You get the idea. Continuously assessing your situation to identify potential gaps in your personal safety. Is this a novel idea, or a return to common sense and individual accountability?

When we start to realize that our actions and situations we enter into have consequences, we can also acknowledge that we must take steps to ensure we always have an options.

In my mid-twenties, through a previous employer, I attended a TRP training session. TRP, which stands for Total Responsible Person, was not a new concept for me. I was raised in a household that demanded personal accountability. What it did do, however, was to drive home the reality that we are, in fact, completely responsible for ourselves and our situations.


After fully embracing their nine foundational principals and practicing their values, I learned that there were still areas of my life where I needed to shift my way of thinking from blame and criticism to respect, acceptance of responsibility, and increased accountability

But that doesn’t sound like today’s society, does it?

In a time when young adults demand a safe space and the victim mentality is an entire generation’s battle cry, respect, responsibility, and accountability are not only uncommon, but met with vile attacks. Considering how coddled these young adults have been, what with their micro-aggressions and trigger warnings, one thing emerges when they meet others with opposing views: they’re not able to stand up and fight for themselves.

They only know how to do it by using “feeling” words and organizing rallies, not by rationally talking about the problem using facts or remaining in the uncomfortable situation until it is resolved.
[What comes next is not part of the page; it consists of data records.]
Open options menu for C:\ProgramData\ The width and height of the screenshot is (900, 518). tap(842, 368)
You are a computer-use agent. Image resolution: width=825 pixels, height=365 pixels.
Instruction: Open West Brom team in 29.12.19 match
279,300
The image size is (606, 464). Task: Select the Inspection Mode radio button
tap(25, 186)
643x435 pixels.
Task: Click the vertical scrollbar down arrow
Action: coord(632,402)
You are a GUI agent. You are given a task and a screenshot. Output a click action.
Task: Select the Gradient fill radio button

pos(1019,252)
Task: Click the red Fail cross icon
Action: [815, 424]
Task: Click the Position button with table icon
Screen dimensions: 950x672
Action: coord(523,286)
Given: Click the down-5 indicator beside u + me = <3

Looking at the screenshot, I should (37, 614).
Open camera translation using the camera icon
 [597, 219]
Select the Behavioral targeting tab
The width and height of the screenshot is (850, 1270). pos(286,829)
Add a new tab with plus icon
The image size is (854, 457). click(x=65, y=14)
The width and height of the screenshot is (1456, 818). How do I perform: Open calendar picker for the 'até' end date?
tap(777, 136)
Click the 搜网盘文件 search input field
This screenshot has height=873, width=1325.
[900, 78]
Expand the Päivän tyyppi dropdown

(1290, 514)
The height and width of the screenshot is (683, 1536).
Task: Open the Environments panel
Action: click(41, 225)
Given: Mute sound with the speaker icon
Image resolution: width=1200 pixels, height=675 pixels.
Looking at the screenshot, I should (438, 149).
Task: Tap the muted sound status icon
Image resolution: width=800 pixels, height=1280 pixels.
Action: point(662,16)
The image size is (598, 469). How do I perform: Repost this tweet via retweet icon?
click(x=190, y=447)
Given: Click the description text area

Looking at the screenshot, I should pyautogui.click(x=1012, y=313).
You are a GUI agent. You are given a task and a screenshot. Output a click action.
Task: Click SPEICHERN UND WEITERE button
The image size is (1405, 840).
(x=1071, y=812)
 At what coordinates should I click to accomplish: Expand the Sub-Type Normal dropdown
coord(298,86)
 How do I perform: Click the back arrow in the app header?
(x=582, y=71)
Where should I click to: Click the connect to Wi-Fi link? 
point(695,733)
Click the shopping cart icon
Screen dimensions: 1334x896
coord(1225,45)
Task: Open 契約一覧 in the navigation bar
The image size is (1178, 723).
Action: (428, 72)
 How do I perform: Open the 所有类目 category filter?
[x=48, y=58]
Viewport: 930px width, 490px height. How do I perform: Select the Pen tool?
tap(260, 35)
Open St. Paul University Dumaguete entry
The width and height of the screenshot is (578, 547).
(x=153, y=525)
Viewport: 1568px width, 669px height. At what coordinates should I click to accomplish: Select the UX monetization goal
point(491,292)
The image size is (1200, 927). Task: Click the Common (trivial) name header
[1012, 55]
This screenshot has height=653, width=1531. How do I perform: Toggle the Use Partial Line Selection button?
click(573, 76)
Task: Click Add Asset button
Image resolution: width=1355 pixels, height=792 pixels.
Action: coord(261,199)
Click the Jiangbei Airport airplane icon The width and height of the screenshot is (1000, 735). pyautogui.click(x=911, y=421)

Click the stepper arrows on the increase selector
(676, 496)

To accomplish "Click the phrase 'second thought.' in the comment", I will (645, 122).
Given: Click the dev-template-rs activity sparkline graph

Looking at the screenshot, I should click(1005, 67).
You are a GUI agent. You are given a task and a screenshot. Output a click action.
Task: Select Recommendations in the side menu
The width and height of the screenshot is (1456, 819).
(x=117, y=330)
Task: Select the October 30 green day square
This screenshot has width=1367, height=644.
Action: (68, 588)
You know, like we do in the real world.

Safe spaces cannot be made for you, you must create them for yourself. My safe space is the knowledge I take with me everywhere; that I can handle any situation I may encounter in my personal or general space. I do this by carefully choosing the places I frequent, not allowing myself to react to others like a rabid dog, and carrying a gun for my protection. I’ve always told my children; “Life is 10% what happens to you and 90% how you react to it” and I live by that motto.


Whether my vulnerability index is 5 or 500, I carry myself in the same manner. I do this because bad people do end up in good places and my only way of ensuring my personal safety is by owning it 24/7.

Put it this way: either you own your personal safety or someone else will.